··· Given data ···
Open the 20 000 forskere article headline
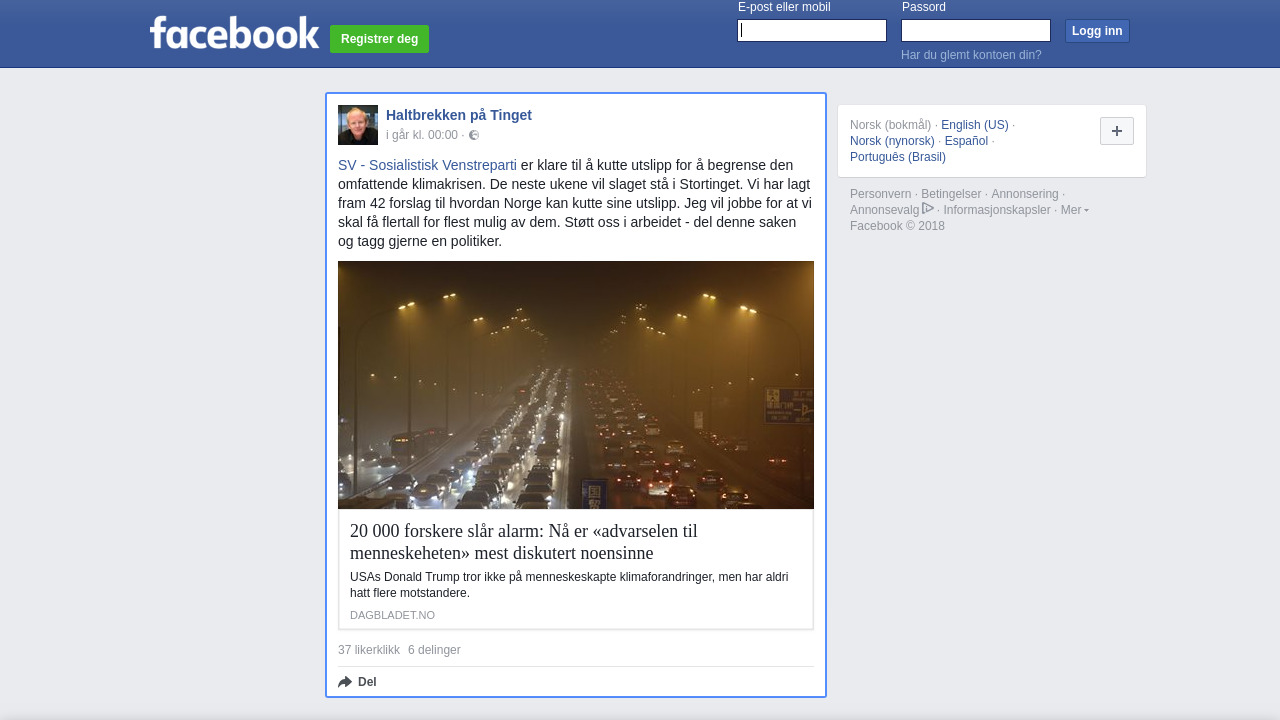coord(523,542)
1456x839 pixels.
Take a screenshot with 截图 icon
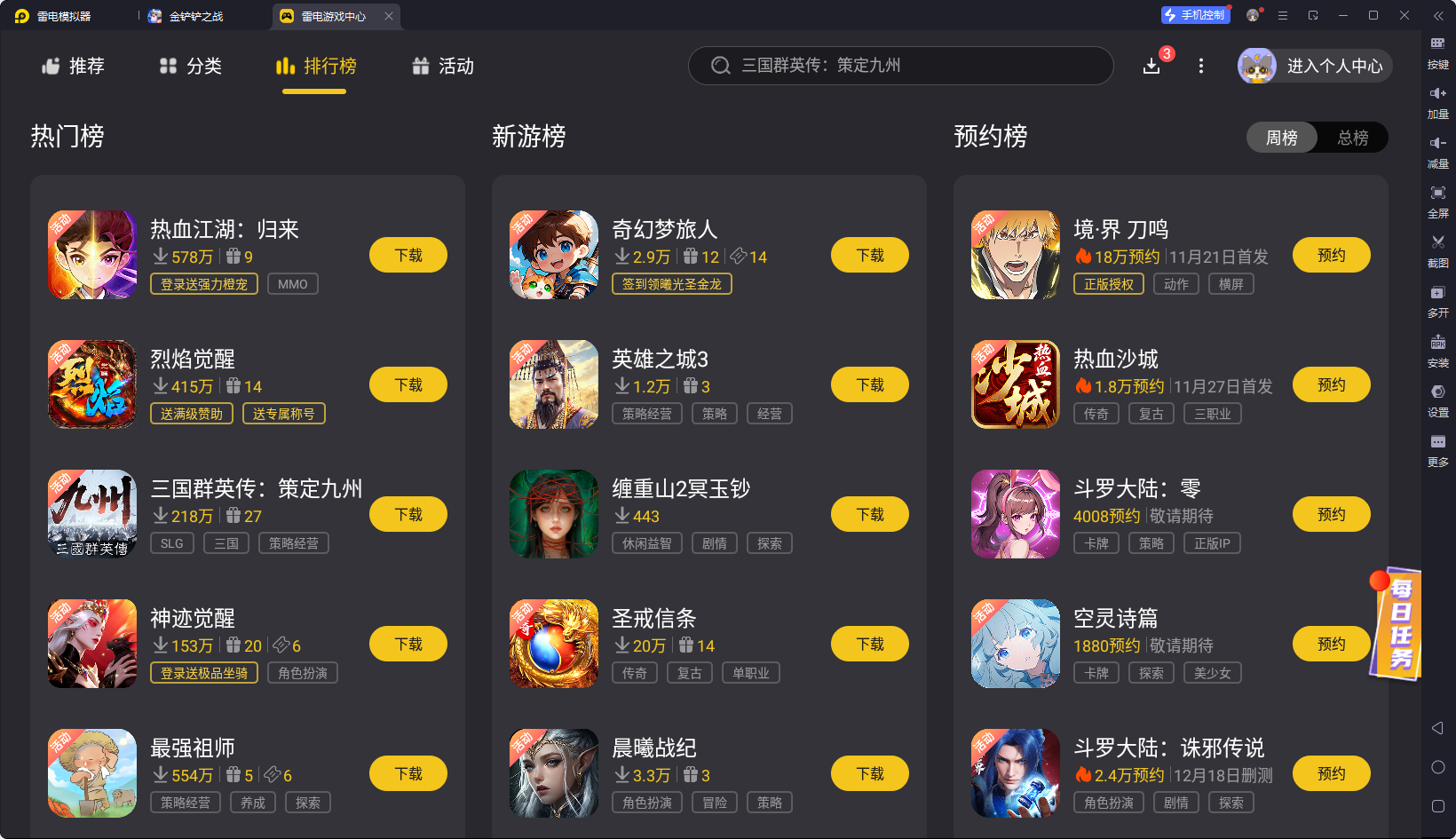(x=1437, y=251)
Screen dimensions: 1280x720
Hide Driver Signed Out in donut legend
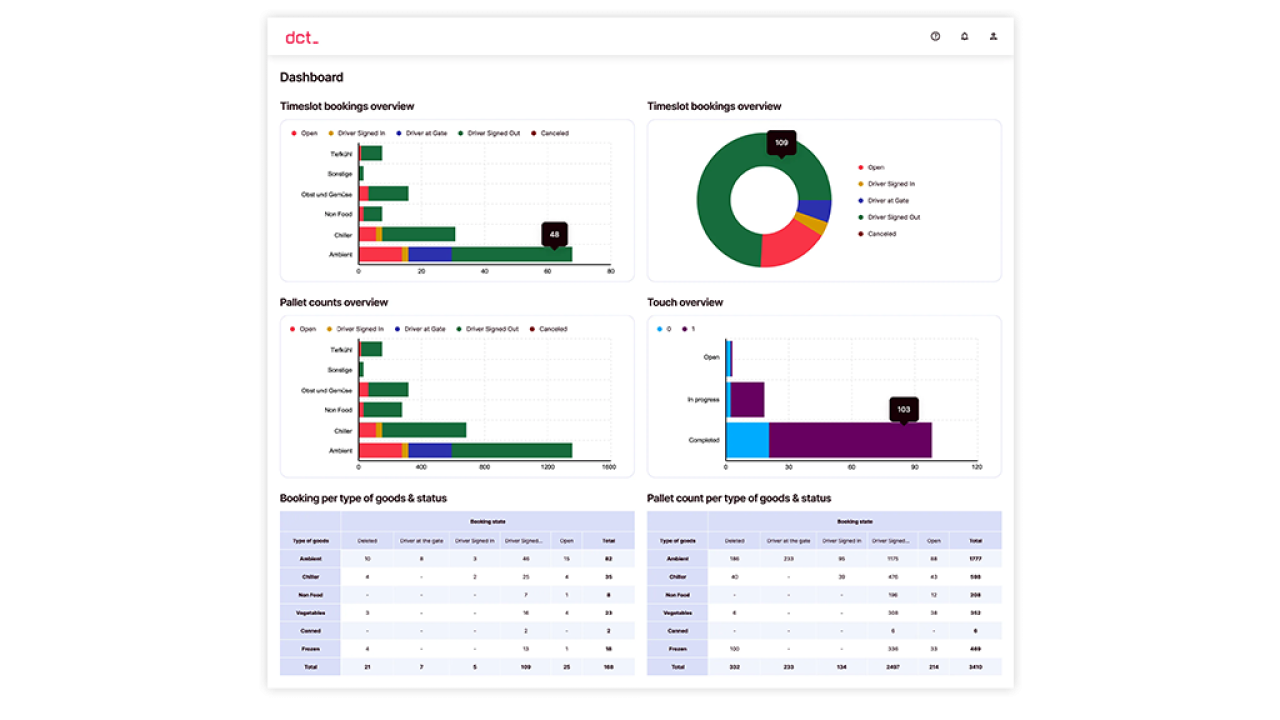(x=893, y=217)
···
Task objective:
The records above are to be transcribed in full, with images omitted.

Answer to the exercise:
Open the 20 000 forskere article headline
coord(523,542)
1456x839 pixels.
Take a screenshot with 截图 icon
(x=1437, y=251)
Screen dimensions: 1280x720
Hide Driver Signed Out in donut legend
(x=893, y=217)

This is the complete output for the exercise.